Monday, March 15, 2010

US Warns of Haiti Murder, Kidnap Threat

Policeman are silhouetted in the headlights of a truck as a fire burns in Port-au-Prince in January

WASHINGTON — Four American nationals have been murdered in the Haitian capital since the January 12 quake, the United States said Monday, stepping up its travel warning after a high-profile kidnapping.

Updating its advice to travelers after it emerged last week that kidnappers had abducted and later freed two European aid workers, the State Department added a special section on crime-related threats.

"US citizens traveling to and residing in Haiti despite this warning are reminded that there remains a persistent danger of violent crime, including homicides and kidnappings," it said.

"Most kidnappings are criminal in nature, and the kidnappers make no distinctions of nationality, race, gender, or age. Some kidnap victims have been killed, shot, sexually assaulted, or physically abused."

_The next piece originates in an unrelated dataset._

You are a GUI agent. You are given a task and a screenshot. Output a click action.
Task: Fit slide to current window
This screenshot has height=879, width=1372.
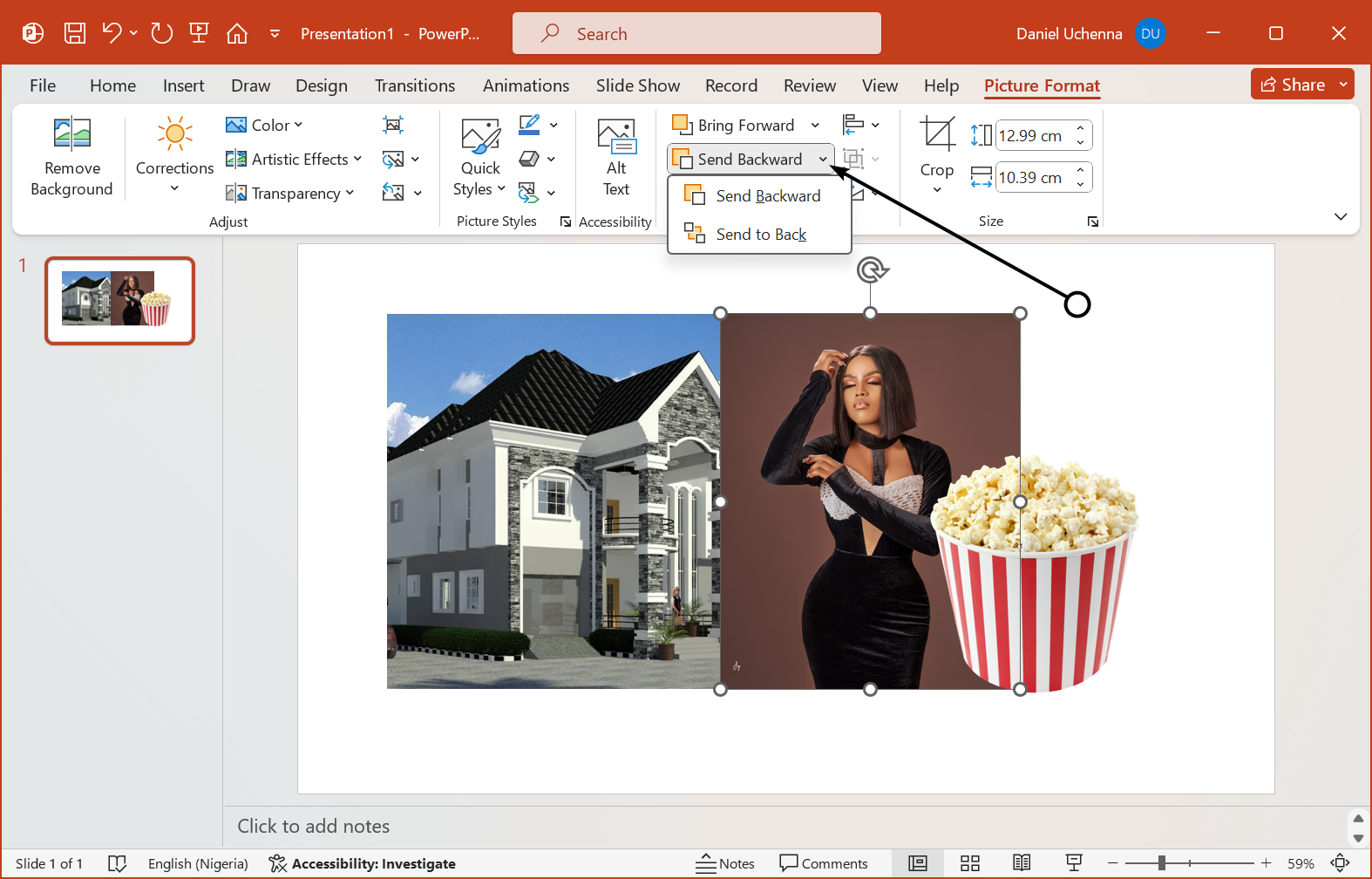click(1340, 863)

The State Department provided no further information about the four American citizens it said had been murdered in Port-au-Prince since the quake and it was not immediately clear if they were Haitian Americans or not.

The abduction of the two Medecins Sans Frontieres (Doctors Without Borders) workers was the first kidnapping of foreign aid staff since the quake, which killed more than 220,000 people and left 1.3 million people homeless.

The United States ordered the departure of all non-emergency US government personnel in the immediate aftermath of the quake, but there are fears that crime could soar as the post-quake despondency grows.

Haitian police and foreign security contractors have spoken of the danger posed by thousands of hardened criminals who escaped the main prison in the capital during the earthquake.

Most of them are believed to be hiding out in Cite Soleil, a city slum devastated by the 7.0-magnitude quake where police and UN peacekeepers struggle to impose the law.

The State Department said the Haitian police force had improved since the arrival of thousands of United Nations peacekeepers in the troubled Caribbean nation in 2006 but warned that travel in the capital remained "hazardous."

US embassy personnel are under an embassy-imposed curfew and some areas of the capital, including downtown Port-au-Prince, are off limits for them after dark.